"Dedicated To The Winners & The Losers..." - Raekwon


Wednesday, March 12, 2008

When I Was A Young Boy... Top 5 "Questionable" Songs I Loved When I Was A Kid


"My momma always told me don't talk no shit... I didn't listen..."

Part of the pure joy and privileges of growing up is the hypocritical attitude you can take towards the culture of the youth. It happens every generation once they reach a certain age; where suddenly music, television or movies that you would have loved had you been thirteen or fourteen years old, becomes undeniably wack and you reject the notion that a person with such as impeccable and flawless taste as yourself would ever deign to love such lowly and utterly base garbage.

Now as a person who always has had flawless and impeccable taste even when bumping material that years later upon reflection would severely hurt my street cred as a hip hop fan, I can admit that there are couple of "Crank Dat's" in my past that I bumped to high heavens when I was young and impressionable. This is coming from a man who owns an Ace Of Bass CD. However, these are the songs that I loved as kid which I still would bump with semi-regularity when I'm in the privacy of my own company. So dim the lights, prepare a bubble bath, and light the candles and get ready for:


The Good Doctor Zeus' Top 5 Favorite "Questionable" Songs That He Loved As A Kid


5. Vanilla Ice - Ninja Rap (1992)



A few years ago, I was watching one of those exploitative VH1 celebrity reality shows where they were following around a few artists who were on the comeback trail; they were all being guided by various "lifestyle" coaches who were trying their best to re-make their images for a modern audience; it was all pretty hysterical. Rob Van Winkle, better known to the world as Vanilla Ice, was on the show and he was doing his best to live up to his reputation of being a certifiable lunatic. Ice's most memorable moment on the show for, me - amongst refusing to do anything to change his image claiming that he had millions of loyal new fans - was sitting down and planning his comeback show at a local bar. He was discussing which song to open his set with and he inexplicably decided that the best course of action was not just to perform "Ice Ice Baby" ten times in a row and then leave (He refused to perform that song, by the way) but start out with "Ninja Rap" and then go into his newer rap-rock oeuvre. This struck me as particularly awesome. For those who don't remember, "Ninja Rap" was Ice's contribution to the brilliant cinematic masterpiece, Teenage Mutant Ninja Turtles II: The Secret Of The Ooze, one of my favorite movies of all-time. Being an avowed fanatic of the Ninja Turtles, from the rough ages of five to twelve, this placed Ice deep within my childhood pantheon of musical icons; in between Rafi and the guy who sang the Duck Tales theme. Actually, this song is pretty awful but I would feel suspect without placing it on this list. Still hearing Ice rap about the the Ninja Turtles brings back fond memories of simpler times...

···

▶ Check your understanding:
1. Summarize the blog post on childhood songs in two sentences.
2. Quote the blog post on childhood songs word for word, starting at "When I Was A Young" and ending at "utterly base garbage.".

▶ Supplied material:
···

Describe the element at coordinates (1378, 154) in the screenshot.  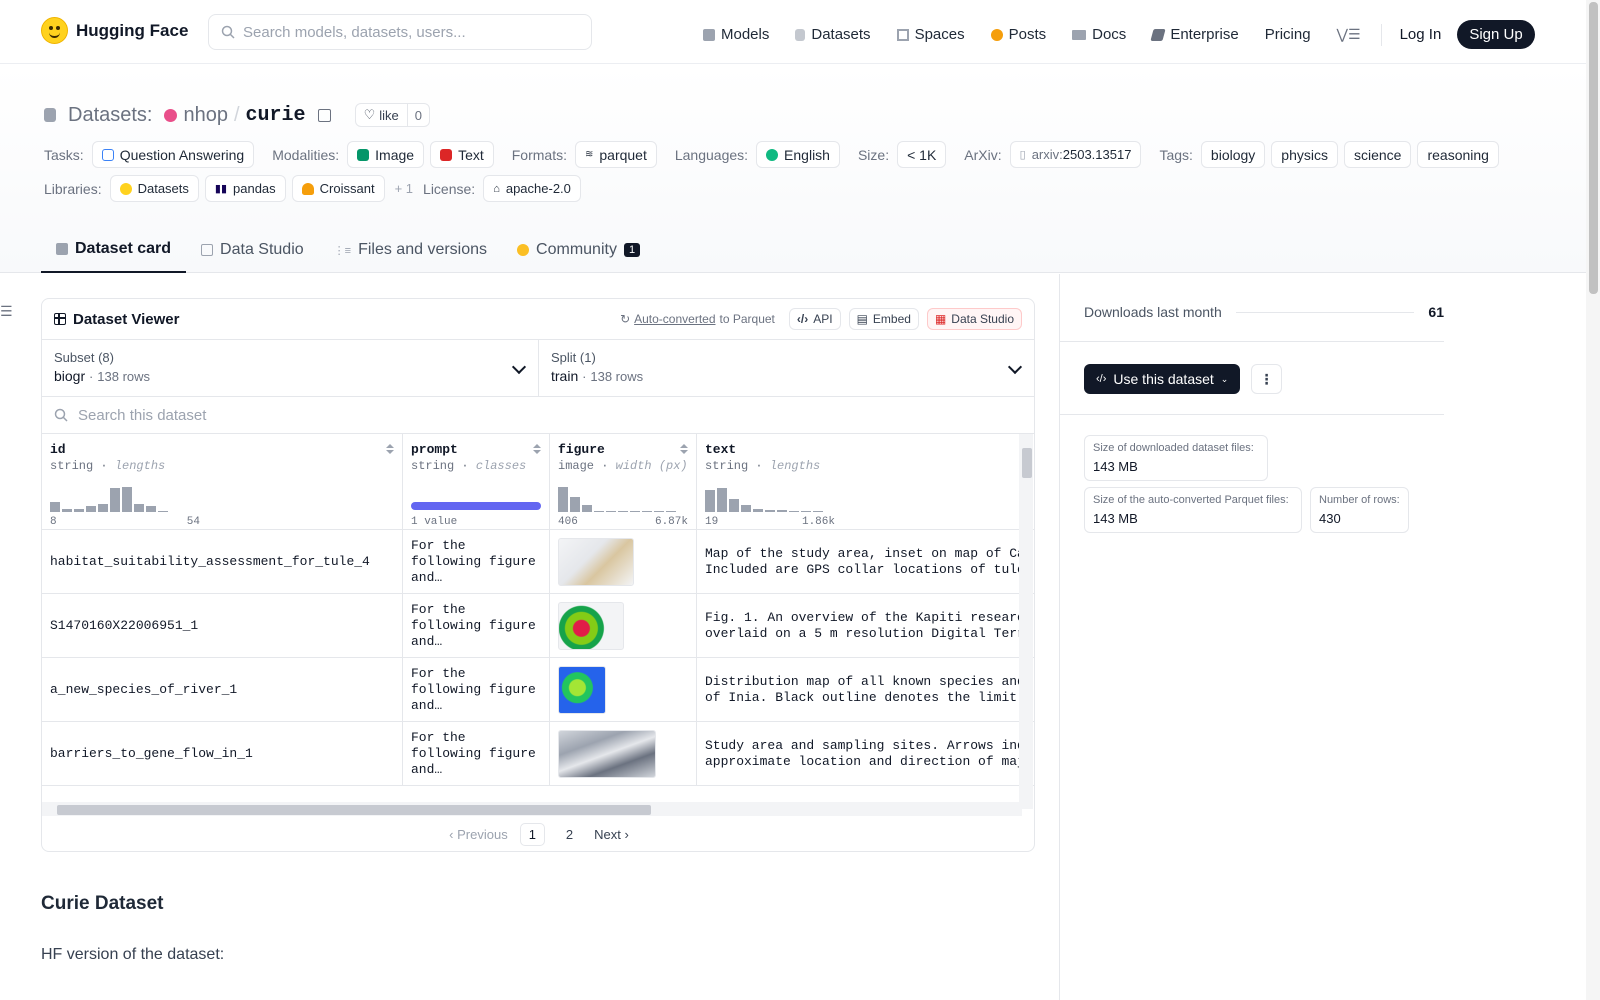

···

▶ Answers to this exercise:
1. The writer observes that people turn hypocritical about youth culture as they grow older, and he admits that he loved some songs as a kid that could hurt his credibility as a hip hop fan. He begins his top five list with Vanilla Ice's 1992 "Ninja Rap," from Teenage Mutant Ninja Turtles II: The Secret Of The Ooze, and calls it pretty awful but says it brings back fond memories of simpler times.

2.
When I Was A Young Boy... Top 5 "Questionable" Songs I Loved When I Was A Kid


"My momma always told me don't talk no shit... I didn't listen..."

Part of the pure joy and privileges of growing up is the hypocritical attitude you can take towards the culture of the youth. It happens every generation once they reach a certain age; where suddenly music, television or movies that you would have loved had you been thirteen or fourteen years old, becomes undeniably wack and you reject the notion that a person with such as impeccable and flawless taste as yourself would ever deign to love such lowly and utterly base garbage.